## Instructions to follow:
Please report every line from the material that contains the word "Enfamil".

## Input data:
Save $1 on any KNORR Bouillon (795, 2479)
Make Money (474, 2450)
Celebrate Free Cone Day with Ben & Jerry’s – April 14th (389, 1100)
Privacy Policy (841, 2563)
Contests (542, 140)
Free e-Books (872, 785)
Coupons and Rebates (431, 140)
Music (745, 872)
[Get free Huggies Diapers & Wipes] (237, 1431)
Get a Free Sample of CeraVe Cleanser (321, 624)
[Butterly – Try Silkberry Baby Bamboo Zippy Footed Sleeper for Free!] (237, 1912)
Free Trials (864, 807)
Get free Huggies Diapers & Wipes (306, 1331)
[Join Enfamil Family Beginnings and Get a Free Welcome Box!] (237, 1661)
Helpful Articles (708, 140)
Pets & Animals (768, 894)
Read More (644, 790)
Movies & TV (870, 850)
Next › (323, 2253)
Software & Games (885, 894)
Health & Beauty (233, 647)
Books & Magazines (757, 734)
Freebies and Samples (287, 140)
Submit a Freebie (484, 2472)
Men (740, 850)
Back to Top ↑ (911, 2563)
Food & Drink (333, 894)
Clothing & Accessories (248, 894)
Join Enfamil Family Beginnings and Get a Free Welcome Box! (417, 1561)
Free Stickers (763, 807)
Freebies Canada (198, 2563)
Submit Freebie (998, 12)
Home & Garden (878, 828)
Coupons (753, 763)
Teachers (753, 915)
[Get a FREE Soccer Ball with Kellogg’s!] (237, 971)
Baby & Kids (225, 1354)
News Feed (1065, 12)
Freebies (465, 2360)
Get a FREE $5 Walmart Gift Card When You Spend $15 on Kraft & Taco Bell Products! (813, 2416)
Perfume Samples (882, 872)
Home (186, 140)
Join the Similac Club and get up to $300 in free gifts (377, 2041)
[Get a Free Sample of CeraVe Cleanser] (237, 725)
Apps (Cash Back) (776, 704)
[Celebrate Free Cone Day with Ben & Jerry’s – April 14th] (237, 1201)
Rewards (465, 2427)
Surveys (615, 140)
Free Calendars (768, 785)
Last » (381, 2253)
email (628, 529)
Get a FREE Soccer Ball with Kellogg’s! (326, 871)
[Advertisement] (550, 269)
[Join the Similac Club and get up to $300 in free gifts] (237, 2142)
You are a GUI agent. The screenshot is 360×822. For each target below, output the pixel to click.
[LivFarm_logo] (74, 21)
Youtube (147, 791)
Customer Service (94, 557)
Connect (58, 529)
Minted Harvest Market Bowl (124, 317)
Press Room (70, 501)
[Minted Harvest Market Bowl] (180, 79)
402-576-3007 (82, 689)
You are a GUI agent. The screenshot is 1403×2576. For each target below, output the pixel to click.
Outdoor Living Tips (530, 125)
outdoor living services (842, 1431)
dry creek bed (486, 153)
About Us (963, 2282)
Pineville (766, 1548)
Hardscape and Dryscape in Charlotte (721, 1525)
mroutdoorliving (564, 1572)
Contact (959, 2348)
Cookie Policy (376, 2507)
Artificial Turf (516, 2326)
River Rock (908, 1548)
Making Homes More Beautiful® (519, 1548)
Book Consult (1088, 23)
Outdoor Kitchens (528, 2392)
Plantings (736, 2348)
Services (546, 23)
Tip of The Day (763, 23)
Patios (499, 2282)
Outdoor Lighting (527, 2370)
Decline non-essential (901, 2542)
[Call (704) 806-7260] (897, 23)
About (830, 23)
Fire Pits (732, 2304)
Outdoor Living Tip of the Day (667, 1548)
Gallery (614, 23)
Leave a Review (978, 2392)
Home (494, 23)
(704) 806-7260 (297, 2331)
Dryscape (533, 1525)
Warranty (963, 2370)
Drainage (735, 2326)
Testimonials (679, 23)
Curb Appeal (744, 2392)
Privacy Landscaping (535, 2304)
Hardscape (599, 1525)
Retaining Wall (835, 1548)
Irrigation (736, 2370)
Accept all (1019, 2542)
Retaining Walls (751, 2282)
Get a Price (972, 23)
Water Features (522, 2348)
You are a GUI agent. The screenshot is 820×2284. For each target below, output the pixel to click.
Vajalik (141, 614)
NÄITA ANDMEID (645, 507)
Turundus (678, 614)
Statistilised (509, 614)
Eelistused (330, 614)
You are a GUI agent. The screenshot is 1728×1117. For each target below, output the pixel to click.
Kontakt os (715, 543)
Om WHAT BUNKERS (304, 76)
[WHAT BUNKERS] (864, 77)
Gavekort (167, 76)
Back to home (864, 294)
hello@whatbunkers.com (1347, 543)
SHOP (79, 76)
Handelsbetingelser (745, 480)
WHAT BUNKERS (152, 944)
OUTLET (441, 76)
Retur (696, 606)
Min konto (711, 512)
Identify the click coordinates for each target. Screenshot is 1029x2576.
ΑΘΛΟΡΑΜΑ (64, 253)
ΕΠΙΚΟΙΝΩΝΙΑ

## Task output:
[Join Enfamil Family Beginnings and Get a Free Welcome Box!] (237, 1661)
Join Enfamil Family Beginnings and Get a Free Welcome Box! (417, 1561)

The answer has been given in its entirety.